Wir haben schon viele schöne Wochenenden dort verbracht, mit befreundeten Familien, mit angereisten Eltern oder einfach allein mit unseren Kindern. Manchmal kommen wir am Wochenende auch nur auf einen Kurzbesuch vorbei, um auf der netten Terrasse des kleinen Restaurants Tasquinha do Gil eine leckere Mahlzeit einzunehmen. Denn ein so idyllisches Dorfrestaurant gibt es sonst kaum irgendwo in der näheren Umgebung.
Aldeia Mata Pequena
Informationen und Reservierungen:
aldeiadamatapequena.com
Anfahrt:
Von Lissabon mit dem eigenen Auto auf der A8 nach Norden fahren, dann bei der Ausfahrt 5 die A21 nach Mafra nehmen. Hier die Ausfahrt 3 nach Mafra (Este) nehmen und über São Miguel de Alcainça und Arrifana nach Mata Pequena weiterfahren.

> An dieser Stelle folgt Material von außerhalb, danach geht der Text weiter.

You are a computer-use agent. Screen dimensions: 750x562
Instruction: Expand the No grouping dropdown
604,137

GPS (Parkplatz): 38.89611188073358, -9.320224373311694
Mitbringen:
Spiele für Hof und Straße, Fahrräder, Dreiräder und Roller eignen sich natürlich besonders, um die alte Dorfstraße gebührlich zu nutzen. Warme Kleidung, Regenschirme und Taschenlampen sind in den kühleren Jahreszeiten sicherlich nützlich.

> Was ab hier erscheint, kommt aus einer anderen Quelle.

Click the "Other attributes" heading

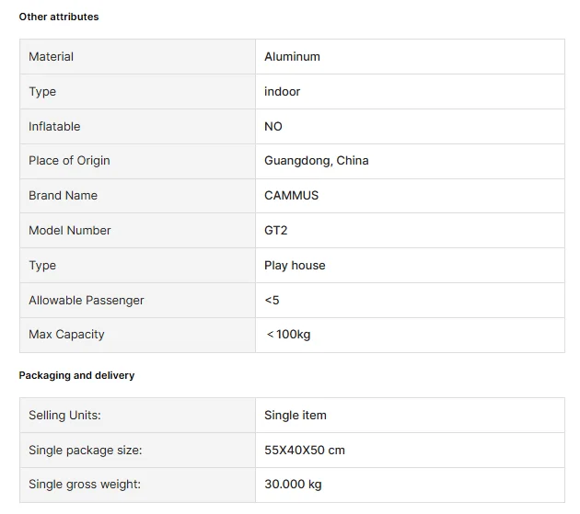point(59,17)
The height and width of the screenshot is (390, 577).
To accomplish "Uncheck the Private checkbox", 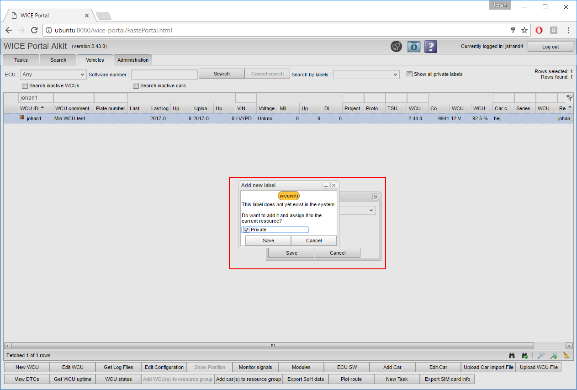I will point(247,230).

Ausflugsziele in der Nähe:
Palacio Nacional de Mafra: palaciomafra.gov.pt
Vulkan Penedo do Lexim: 38.892449, -9.311165
Tapada de Mafra: tapadademafra.pt
Aldeia Típica Sobreiro: www.cm-mafra.pt/pages/1088
2 Kommentare
Ui, das sieht nach einem echt coolen und touristenfreien Geheimtipp aus, oder? Vielleicht solltest du es nicht allzu sehr promoten, damit es so hübsch bleibt 😉
LG
Jenny
Nun ja, ein richtiger Geheimtipp ist Mata Pequena in Portugal seit Jahren nicht mehr. Du musst schon rechtzeitig reservieren, damit Du auch tatsächlich eines der Häuser bekommst. Trotzdem lohnt sich ein Aufenthalt auf jeden Fall. Wir mögen auch speziell die beiden Gastgeber Ana und Diogo, die wirklich ausgesprochen nett sind. Und da Mata Pequena tatsächlich ein sehr kleines Dorf ist, freuen wir uns eigentlich eher, als dass wir uns unwohl fühlen, wenn im Nachbargarten eine andere Familie frühstückt, potentielle Freund*innen für unser beiden Töchter. Alles ist sehr überschaubar und weit entfernt von einer „Ferienanlage“.